• _TASK STATEMENT_: In the listing, change "Navigate" to "Go" in the lines between the one holding "Where should I" and the one holding "click(961, 96)", inclusive, and give only those lines back with nothing else altered. Leave the pictures out.

• _DATA ENTRIES_:
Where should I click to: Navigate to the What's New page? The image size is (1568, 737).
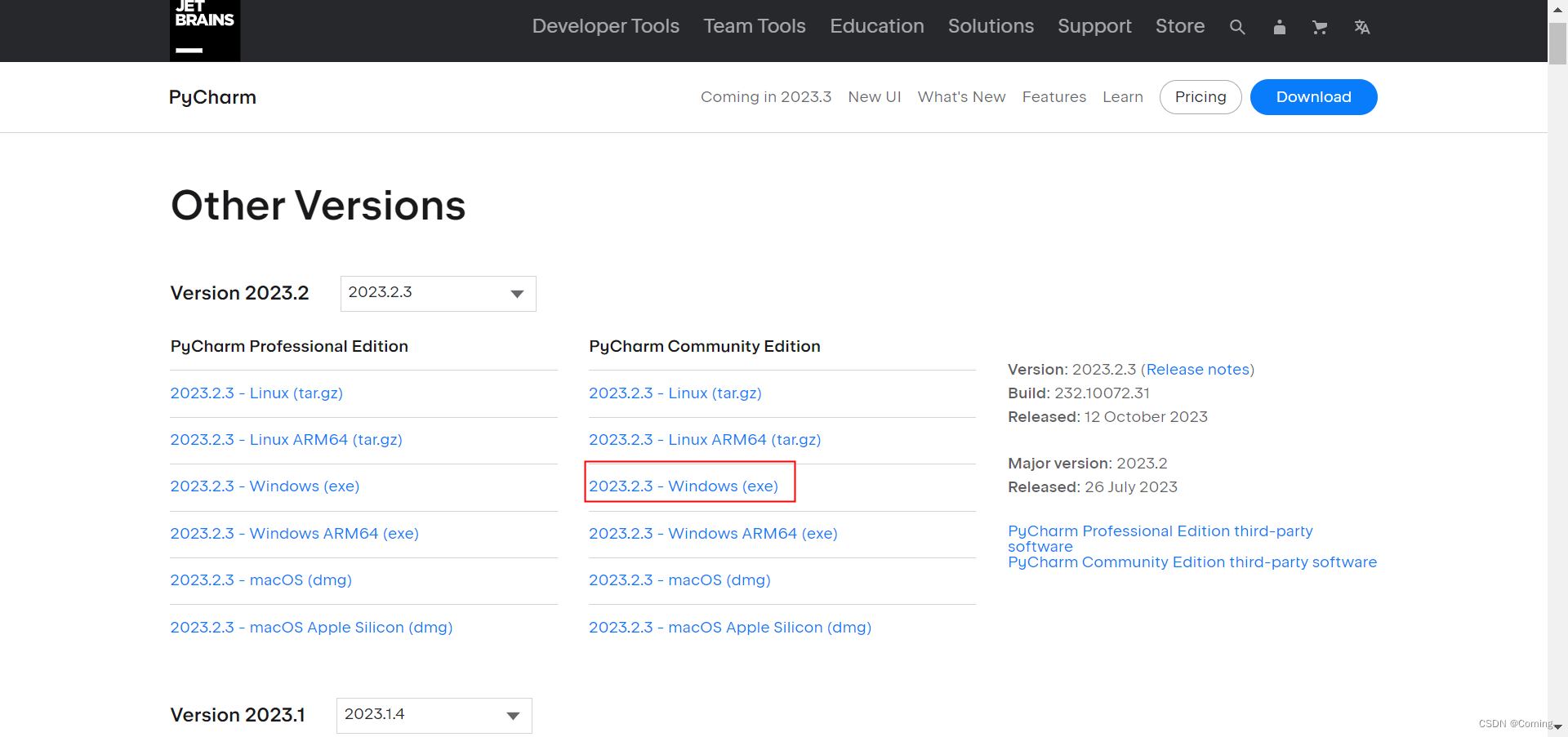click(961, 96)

---

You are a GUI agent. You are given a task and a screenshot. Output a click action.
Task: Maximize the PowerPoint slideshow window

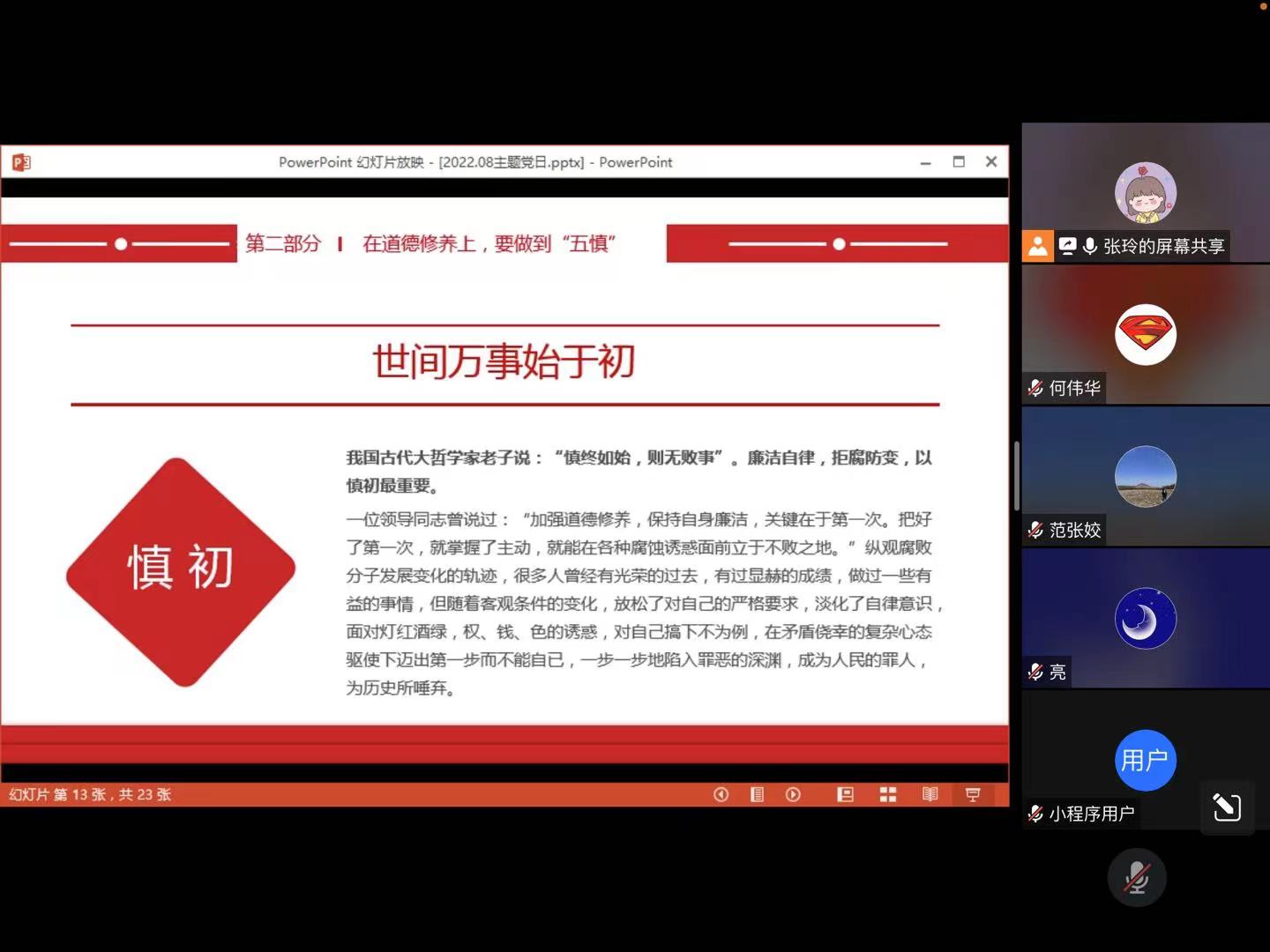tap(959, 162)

• _ANSWER FOR THE TASK_:
Where should I click to: Go to the What's New page? The image size is (1568, 737).
click(961, 96)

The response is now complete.